Please pull out every line in the entries below that contains the word "agent" and copy each such line in full.

INPUT FOR THIS TASK –
++++++++++

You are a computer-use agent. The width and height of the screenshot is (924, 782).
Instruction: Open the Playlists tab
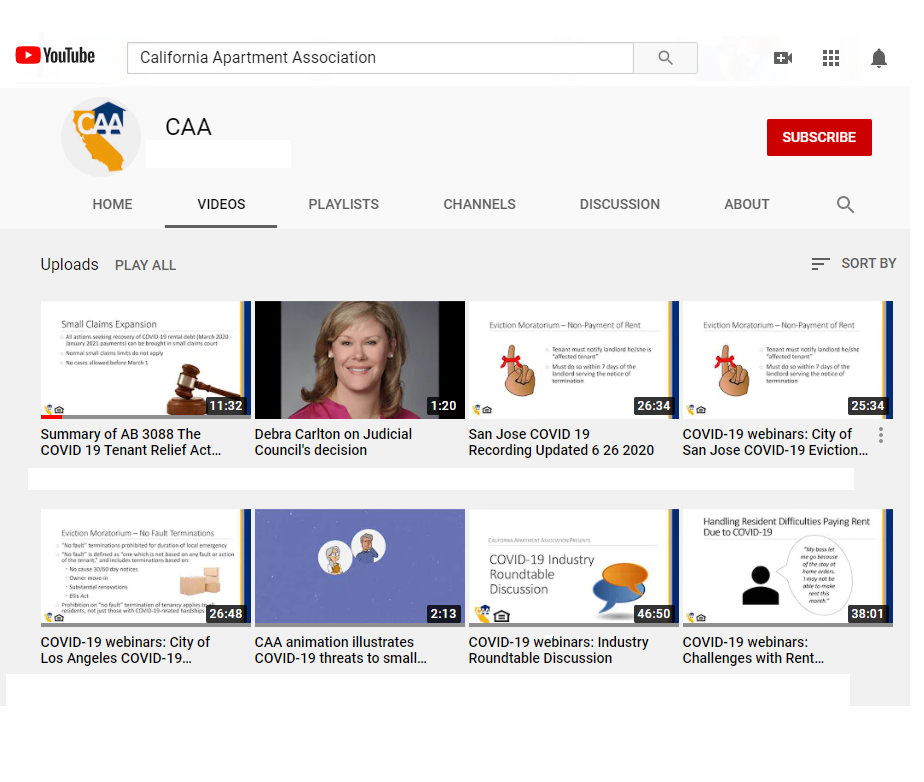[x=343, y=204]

++++++++++

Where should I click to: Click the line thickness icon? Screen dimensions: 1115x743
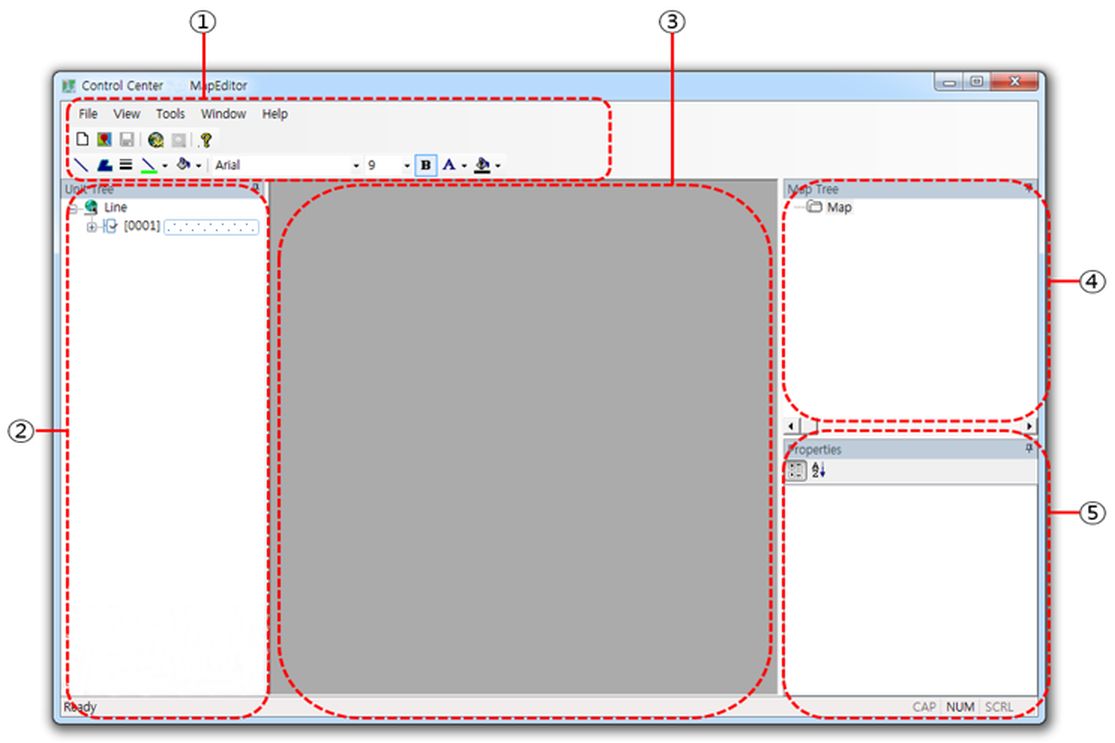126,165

++++++++++

EXERCISE ANSWER –
You are a computer-use agent. The width and height of the screenshot is (924, 782).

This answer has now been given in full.